- Document segment:
# Can you suggest a tall, low-tech friendly plant?



## UnderseaGal (Mar 4, 2014)

Hi all,

Here is my Fluval Edge 12g:








(I'm not sure why these show up sideways, sorry)

On the right hand side, growing to the top of the tank, is my wisteria. It's getting ratty and grows in every which direction, so I'm looking to replace it. 
I'm using stock lighting, which is poor, and no CO2/ferts. Somehow most plants in that tank still do fine (other plants are anubias, windelov fern).

Can anyone suggest a tall plant that can thrive in no-tech conditions? Ideally something that would go as high as my wisteria?

Two I'm considering are echinodorus rose (I just added one to my spec, doing well so far) and crinum thalanum (seen at LFS), but I'm not sure how they would do.
I still consider myself a newbie so the plants need to do well with minimal care. 

Thanks!


----------



## Chronick (Apr 27, 2010)

look for bolbitis, african fern. I think it'll match the style of your tank too


----------



## Newt (Jan 28, 2015)

I've got some moneywort in my tank, it grows straight up and is a nice looking plant. My tank is quite heavily planted so it doesn't get all that much light, and it's doing really well anyways. Might be one to try...


----------



## UnderseaGal (Mar 4, 2014)

Chronick and Newt, thanks for the suggestions! Both look good...


----------



## Lutefisk (Jun 29, 2014)

You might also look into _Cryptocoryne balansae_ or some other _Hygrophila_. I've had good luck with the crypt as a background.


----------



## jbyoung00008 (May 16, 2011)

hygrophilia polysperma. might be spelt wrong but it grows like a weed in a mud puddle. easiest plant to grow and looks great  Its also a stem plant so you can cut it anywhere and re plant it too make a bush


----------



## Dawna (Jul 29, 2013)

- Dataset excerpt:
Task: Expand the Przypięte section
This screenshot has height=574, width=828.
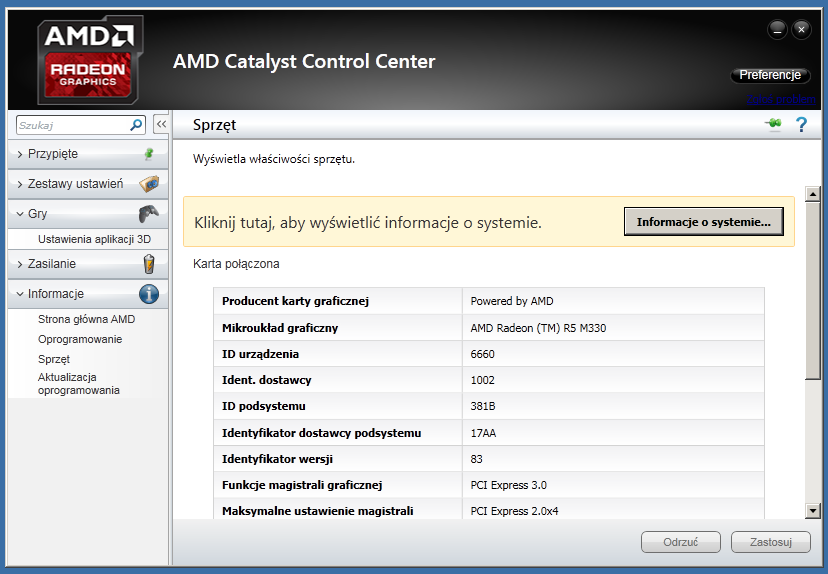Action: pos(52,154)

- Problems to work on:
(a) In the aquarium plant thread, rewrite the paragraph beginning "I've got some moneywort in my tank" as a brief bulleted list that keeps its main facts.
(b) Update the aquarium plant thread by reproducing everything from "## Lutefisk (Jun" down to "(May 16, 2011)", with "background" changed to "midground".
(c) State whether each statement agrees with the aquarium plant thread. Answer yes or no for each, and quote the deciding words.
(i) The original poster adds CO2 to the Fluval Edge tank.
(ii) The wisteria is on the right-hand side of the tank.
(iii) Crinum thalanum was seen at the LFS.
The data above is separate material and has no connection to the aquarium plant thread.

- Answers:
(a)
- Moneywort grows straight up and is a nice-looking plant.
- The tank is heavily planted, so the plant does not get much light.
- It is doing very well anyway.
- It might be one to try.

(b)
## Lutefisk (Jun 29, 2014)

You might also look into _Cryptocoryne balansae_ or some other _Hygrophila_. I've had good luck with the crypt as a midground.


----------



## jbyoung00008 (May 16, 2011)

(c)
(i) No: "no CO2/ferts"
(ii) Yes: "On the right hand side, growing to the top of the tank, is my wisteria."
(iii) Yes: "crinum thalanum (seen at LFS)"